● Source extract:
^^^^^^^^

Tip
from a Waitress An
admonition to ask better questions BY
BRIAN SHAW
Late last month, a study conducted by the Project
on Excellence in Journalism proved what anybody with access to the
American press already knows: Running for president is about getting
the press to focus on how you run for president. The study
found that 60 percent of stories were on the political and tactical
aspects of the race. Recently, the press got what it had coming,
even if it won't make any difference. A waitress in Iowa called
the media "nuts" for spending airtime and column inches on whether
or not Hillary's campaign left her a tip. "There's kids dying in
the war, the price of oil right now — there's better things
in this world to be thinking about than who served Hillary Clinton
at Maid-Rite and who got a tip." Snap!

^^^^^^^^

● Provided records:
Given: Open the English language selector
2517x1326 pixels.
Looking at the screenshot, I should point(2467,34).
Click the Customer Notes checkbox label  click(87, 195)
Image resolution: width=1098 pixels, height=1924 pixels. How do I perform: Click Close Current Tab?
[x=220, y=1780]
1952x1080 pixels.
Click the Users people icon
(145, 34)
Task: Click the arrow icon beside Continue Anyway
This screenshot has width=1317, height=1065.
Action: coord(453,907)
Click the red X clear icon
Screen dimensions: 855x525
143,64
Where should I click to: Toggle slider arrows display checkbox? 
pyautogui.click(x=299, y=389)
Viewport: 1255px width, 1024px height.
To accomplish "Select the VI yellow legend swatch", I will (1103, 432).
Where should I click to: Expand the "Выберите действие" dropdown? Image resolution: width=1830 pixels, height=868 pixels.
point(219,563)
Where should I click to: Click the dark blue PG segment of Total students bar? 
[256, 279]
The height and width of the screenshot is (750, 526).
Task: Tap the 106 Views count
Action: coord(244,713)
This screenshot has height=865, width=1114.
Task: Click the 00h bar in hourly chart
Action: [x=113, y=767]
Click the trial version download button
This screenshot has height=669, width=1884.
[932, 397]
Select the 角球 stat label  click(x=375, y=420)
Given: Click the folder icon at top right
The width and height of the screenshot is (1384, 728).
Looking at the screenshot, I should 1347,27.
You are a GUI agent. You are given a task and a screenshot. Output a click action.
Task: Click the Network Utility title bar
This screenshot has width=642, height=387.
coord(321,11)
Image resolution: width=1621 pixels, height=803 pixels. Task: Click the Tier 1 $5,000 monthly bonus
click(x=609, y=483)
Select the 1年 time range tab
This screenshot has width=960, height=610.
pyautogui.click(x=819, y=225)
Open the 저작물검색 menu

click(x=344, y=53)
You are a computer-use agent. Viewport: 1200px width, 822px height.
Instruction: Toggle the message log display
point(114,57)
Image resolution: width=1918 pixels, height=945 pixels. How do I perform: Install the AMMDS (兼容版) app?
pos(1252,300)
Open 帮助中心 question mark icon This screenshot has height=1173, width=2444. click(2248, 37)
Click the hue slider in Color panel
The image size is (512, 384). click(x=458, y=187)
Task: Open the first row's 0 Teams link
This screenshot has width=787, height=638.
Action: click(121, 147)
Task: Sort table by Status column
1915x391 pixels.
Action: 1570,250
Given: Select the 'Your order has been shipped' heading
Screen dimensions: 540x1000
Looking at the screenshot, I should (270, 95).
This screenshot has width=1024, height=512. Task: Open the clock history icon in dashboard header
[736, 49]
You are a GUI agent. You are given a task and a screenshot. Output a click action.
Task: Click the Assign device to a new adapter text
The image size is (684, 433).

^^^^^^^^

Pick up the opinion piece about the waitress and press coverage of the presidential race after its last sentence, and continue it.

Also this month, two of the political machine's
most distinguished components appeared to actually agree with this
widely held sentiment. Lee Hamilton, the former congressman and
co-chair of the 9/11 Commission, and John Bolton, former ambassador
for the Bush administration to the U.N., took the stage at Schnitzer
Concert Hall in Portland for the 25th annual Tom McCall Forum. The
liberal, played by Hamilton, and the conservative, as rendered by
Bolton, agreed on two important points: 1) We should be demanding
that candidates for the presidency provide a comprehensive foreign
policy agenda before anyone gets elected; and 2) nuclear proliferation
should be at the top of the page no matter who ends up in the oval
office. But they didn't agree on what the next president should
do about it.
Hamilton held to the wisdom of diplomacy, treaties
and surveillance of fissile materials as the way to insure that
our kids could plan for a long life, a fat mortgage and the future
of their children. Bolton told us that the only way to avoid
a return to the bejesus fright that was the Cold War is to vote
for somebody in 2008 who understands the necessity of pre-emptive
war when dealing with nations we're not willing to let into the
nuclear club.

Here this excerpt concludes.